[Task description]
From the first line to the last, set down the data exactly as given.

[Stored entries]

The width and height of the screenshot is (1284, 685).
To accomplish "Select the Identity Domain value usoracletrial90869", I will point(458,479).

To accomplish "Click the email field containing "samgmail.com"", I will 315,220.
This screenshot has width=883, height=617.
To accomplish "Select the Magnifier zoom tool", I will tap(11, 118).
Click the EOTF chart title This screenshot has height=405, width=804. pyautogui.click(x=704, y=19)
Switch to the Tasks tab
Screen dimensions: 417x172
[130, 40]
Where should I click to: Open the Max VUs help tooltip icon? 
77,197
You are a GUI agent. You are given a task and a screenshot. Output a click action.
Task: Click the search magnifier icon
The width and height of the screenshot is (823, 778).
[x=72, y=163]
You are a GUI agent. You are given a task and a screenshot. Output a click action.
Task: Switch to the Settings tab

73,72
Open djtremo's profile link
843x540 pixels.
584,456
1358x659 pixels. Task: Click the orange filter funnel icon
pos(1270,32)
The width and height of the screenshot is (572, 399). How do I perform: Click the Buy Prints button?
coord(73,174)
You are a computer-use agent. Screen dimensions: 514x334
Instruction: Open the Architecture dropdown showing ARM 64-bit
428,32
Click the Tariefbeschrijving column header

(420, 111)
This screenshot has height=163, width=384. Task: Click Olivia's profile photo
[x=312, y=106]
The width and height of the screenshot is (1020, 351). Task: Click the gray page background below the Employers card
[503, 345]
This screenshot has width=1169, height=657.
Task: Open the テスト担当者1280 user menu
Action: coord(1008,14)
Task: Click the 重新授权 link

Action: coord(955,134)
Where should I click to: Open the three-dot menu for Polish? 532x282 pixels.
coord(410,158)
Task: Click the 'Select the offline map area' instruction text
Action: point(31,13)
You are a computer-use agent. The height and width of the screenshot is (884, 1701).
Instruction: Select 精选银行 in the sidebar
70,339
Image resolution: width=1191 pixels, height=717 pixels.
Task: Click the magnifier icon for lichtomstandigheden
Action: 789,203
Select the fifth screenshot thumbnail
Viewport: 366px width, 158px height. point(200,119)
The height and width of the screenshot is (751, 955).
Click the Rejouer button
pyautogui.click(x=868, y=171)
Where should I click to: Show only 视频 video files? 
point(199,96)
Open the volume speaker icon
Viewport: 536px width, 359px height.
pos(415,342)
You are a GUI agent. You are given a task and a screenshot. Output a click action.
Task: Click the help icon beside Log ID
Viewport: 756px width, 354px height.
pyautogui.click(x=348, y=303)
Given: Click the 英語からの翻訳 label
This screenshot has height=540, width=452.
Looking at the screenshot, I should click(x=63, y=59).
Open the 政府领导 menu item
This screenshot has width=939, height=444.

[Final answer]
The width and height of the screenshot is (1284, 685).
To accomplish "Select the Identity Domain value usoracletrial90869", I will point(458,479).

To accomplish "Click the email field containing "samgmail.com"", I will 315,220.
This screenshot has width=883, height=617.
To accomplish "Select the Magnifier zoom tool", I will tap(11, 118).
Click the EOTF chart title This screenshot has height=405, width=804. pyautogui.click(x=704, y=19)
Switch to the Tasks tab
Screen dimensions: 417x172
[130, 40]
Where should I click to: Open the Max VUs help tooltip icon? 
77,197
You are a GUI agent. You are given a task and a screenshot. Output a click action.
Task: Click the search magnifier icon
The width and height of the screenshot is (823, 778).
[x=72, y=163]
You are a GUI agent. You are given a task and a screenshot. Output a click action.
Task: Switch to the Settings tab

73,72
Open djtremo's profile link
843x540 pixels.
584,456
1358x659 pixels. Task: Click the orange filter funnel icon
pos(1270,32)
The width and height of the screenshot is (572, 399). How do I perform: Click the Buy Prints button?
coord(73,174)
You are a computer-use agent. Screen dimensions: 514x334
Instruction: Open the Architecture dropdown showing ARM 64-bit
428,32
Click the Tariefbeschrijving column header

(420, 111)
This screenshot has height=163, width=384. Task: Click Olivia's profile photo
[x=312, y=106]
The width and height of the screenshot is (1020, 351). Task: Click the gray page background below the Employers card
[503, 345]
This screenshot has width=1169, height=657.
Task: Open the テスト担当者1280 user menu
Action: coord(1008,14)
Task: Click the 重新授权 link

Action: coord(955,134)
Where should I click to: Open the three-dot menu for Polish? 532x282 pixels.
coord(410,158)
Task: Click the 'Select the offline map area' instruction text
Action: point(31,13)
You are a computer-use agent. The height and width of the screenshot is (884, 1701).
Instruction: Select 精选银行 in the sidebar
70,339
Image resolution: width=1191 pixels, height=717 pixels.
Task: Click the magnifier icon for lichtomstandigheden
Action: 789,203
Select the fifth screenshot thumbnail
Viewport: 366px width, 158px height. point(200,119)
The height and width of the screenshot is (751, 955).
Click the Rejouer button
pyautogui.click(x=868, y=171)
Where should I click to: Show only 视频 video files? 
point(199,96)
Open the volume speaker icon
Viewport: 536px width, 359px height.
pos(415,342)
You are a GUI agent. You are given a task and a screenshot. Output a click action.
Task: Click the help icon beside Log ID
Viewport: 756px width, 354px height.
pyautogui.click(x=348, y=303)
Given: Click the 英語からの翻訳 label
This screenshot has height=540, width=452.
Looking at the screenshot, I should click(x=63, y=59).
Open the 政府领导 menu item
This screenshot has width=939, height=444.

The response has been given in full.